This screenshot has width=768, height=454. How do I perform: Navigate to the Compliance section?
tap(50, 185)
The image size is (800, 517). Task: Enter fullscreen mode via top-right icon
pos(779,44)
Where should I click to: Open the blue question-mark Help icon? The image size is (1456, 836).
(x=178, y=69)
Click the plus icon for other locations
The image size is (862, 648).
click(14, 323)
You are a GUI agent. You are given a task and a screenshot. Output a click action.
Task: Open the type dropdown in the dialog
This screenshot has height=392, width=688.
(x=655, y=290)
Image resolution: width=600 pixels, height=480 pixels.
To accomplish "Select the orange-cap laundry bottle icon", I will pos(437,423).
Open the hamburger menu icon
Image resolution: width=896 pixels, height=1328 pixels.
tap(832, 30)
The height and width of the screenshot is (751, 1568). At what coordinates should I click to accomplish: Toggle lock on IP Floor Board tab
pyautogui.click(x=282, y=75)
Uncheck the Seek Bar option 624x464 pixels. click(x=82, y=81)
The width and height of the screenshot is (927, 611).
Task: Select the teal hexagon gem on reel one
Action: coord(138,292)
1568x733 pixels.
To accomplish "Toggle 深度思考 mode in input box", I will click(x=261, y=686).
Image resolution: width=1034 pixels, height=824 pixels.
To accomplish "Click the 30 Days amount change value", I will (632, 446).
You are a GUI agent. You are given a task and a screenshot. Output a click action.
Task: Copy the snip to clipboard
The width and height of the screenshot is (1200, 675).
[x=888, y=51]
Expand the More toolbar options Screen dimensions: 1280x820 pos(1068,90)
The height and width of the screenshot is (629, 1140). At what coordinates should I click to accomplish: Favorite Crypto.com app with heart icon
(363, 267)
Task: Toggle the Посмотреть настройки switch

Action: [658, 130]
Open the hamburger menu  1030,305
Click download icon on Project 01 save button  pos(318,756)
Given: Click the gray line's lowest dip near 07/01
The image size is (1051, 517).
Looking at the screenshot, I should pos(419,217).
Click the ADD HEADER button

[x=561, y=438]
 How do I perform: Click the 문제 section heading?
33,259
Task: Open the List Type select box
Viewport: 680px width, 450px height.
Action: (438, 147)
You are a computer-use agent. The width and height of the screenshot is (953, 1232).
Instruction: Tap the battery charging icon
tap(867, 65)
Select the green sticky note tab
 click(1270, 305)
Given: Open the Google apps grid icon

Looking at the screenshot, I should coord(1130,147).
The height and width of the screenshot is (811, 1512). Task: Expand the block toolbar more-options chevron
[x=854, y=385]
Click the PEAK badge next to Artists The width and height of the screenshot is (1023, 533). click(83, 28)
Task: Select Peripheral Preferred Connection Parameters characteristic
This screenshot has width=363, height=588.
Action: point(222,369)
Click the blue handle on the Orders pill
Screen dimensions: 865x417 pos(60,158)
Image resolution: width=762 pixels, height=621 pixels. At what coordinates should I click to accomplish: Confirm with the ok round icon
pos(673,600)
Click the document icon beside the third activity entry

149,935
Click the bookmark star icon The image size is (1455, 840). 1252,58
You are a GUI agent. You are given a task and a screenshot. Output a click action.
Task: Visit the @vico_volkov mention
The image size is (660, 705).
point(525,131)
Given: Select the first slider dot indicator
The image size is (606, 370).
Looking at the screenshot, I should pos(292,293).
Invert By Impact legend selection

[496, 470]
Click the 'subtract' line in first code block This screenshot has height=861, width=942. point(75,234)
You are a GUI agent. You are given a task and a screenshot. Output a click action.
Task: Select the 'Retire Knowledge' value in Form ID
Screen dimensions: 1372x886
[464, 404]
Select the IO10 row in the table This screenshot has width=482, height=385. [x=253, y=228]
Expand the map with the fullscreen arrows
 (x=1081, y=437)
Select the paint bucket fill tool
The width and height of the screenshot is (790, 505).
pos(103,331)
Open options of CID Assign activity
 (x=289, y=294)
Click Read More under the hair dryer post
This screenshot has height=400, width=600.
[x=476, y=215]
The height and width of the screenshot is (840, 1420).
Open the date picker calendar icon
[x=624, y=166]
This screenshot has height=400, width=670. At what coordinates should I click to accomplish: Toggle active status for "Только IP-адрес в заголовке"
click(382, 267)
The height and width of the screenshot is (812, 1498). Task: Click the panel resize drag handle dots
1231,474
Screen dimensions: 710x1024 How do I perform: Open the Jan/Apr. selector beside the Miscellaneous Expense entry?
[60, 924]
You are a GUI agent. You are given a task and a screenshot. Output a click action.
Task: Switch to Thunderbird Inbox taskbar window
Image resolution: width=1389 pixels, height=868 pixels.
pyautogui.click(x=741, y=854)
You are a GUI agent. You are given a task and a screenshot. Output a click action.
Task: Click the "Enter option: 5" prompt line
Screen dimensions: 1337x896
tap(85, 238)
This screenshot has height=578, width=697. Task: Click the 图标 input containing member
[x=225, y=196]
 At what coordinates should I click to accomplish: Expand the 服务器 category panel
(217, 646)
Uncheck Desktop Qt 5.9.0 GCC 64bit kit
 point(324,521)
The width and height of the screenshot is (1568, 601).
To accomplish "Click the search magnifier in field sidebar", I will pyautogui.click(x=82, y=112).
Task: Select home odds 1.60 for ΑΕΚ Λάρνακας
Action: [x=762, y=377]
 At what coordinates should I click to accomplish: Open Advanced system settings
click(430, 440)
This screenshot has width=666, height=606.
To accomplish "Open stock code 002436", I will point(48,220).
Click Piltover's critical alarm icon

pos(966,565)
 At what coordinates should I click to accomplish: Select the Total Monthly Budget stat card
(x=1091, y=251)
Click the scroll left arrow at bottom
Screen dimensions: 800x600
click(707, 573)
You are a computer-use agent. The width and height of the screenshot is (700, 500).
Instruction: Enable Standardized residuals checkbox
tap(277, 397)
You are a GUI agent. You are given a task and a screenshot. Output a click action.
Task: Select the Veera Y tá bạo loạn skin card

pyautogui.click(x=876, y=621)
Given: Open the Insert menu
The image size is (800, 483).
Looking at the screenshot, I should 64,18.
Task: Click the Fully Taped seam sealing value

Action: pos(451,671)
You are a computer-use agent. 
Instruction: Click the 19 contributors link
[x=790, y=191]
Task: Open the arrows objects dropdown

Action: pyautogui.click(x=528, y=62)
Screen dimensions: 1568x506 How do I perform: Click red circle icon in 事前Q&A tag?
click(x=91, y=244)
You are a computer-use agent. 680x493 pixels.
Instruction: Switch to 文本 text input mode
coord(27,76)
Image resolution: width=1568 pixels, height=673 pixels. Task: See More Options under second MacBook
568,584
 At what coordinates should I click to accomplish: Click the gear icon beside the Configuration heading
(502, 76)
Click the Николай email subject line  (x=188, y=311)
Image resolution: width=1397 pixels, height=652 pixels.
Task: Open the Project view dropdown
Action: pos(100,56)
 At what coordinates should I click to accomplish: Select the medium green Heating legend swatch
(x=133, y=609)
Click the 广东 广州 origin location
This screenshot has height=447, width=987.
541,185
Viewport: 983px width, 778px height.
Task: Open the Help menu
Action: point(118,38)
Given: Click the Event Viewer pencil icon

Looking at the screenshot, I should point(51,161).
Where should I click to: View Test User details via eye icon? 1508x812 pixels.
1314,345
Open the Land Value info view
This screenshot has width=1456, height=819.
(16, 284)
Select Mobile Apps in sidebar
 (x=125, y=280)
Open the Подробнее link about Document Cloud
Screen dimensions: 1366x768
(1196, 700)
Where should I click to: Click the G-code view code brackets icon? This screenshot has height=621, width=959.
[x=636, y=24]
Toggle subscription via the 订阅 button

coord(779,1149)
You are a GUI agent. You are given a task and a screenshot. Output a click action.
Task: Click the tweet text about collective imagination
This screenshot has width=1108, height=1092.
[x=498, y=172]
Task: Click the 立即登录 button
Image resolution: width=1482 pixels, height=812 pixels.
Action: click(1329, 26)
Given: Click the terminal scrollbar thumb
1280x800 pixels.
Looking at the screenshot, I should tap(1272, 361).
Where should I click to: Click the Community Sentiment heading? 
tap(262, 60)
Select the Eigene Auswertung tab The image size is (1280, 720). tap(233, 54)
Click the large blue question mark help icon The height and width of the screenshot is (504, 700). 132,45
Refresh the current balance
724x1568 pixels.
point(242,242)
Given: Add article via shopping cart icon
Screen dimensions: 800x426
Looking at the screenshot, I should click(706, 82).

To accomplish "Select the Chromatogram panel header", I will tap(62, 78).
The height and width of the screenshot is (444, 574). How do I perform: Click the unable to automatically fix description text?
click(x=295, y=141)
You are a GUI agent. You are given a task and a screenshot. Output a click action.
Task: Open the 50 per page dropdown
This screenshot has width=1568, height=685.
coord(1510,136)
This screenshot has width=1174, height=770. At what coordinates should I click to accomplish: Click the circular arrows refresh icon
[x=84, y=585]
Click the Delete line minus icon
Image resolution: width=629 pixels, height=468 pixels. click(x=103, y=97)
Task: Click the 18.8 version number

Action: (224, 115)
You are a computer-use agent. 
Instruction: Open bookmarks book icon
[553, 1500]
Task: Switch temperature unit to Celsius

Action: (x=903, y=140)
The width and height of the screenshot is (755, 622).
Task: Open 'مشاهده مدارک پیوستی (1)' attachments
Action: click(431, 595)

▶ _What you should do_:
Could you format the lines from the one containing "Click the plus icon for other locations" through the one containing "pyautogui.click(x=282, y=75)", both included, as a JSON list of strings, one string per line and blank lines left out?

▶ _Exercise response_:
[
  "Click the plus icon for other locations",
  "The image size is (862, 648).",
  "click(14, 323)",
  "You are a GUI agent. You are given a task and a screenshot. Output a click action.",
  "Task: Open the type dropdown in the dialog",
  "This screenshot has height=392, width=688.",
  "(x=655, y=290)",
  "Image resolution: width=600 pixels, height=480 pixels.",
  "To accomplish \"Select the orange-cap laundry bottle icon\", I will pos(437,423).",
  "Open the hamburger menu icon",
  "Image resolution: width=896 pixels, height=1328 pixels.",
  "tap(832, 30)",
  "The height and width of the screenshot is (751, 1568). At what coordinates should I click to accomplish: Toggle lock on IP Floor Board tab",
  "pyautogui.click(x=282, y=75)"
]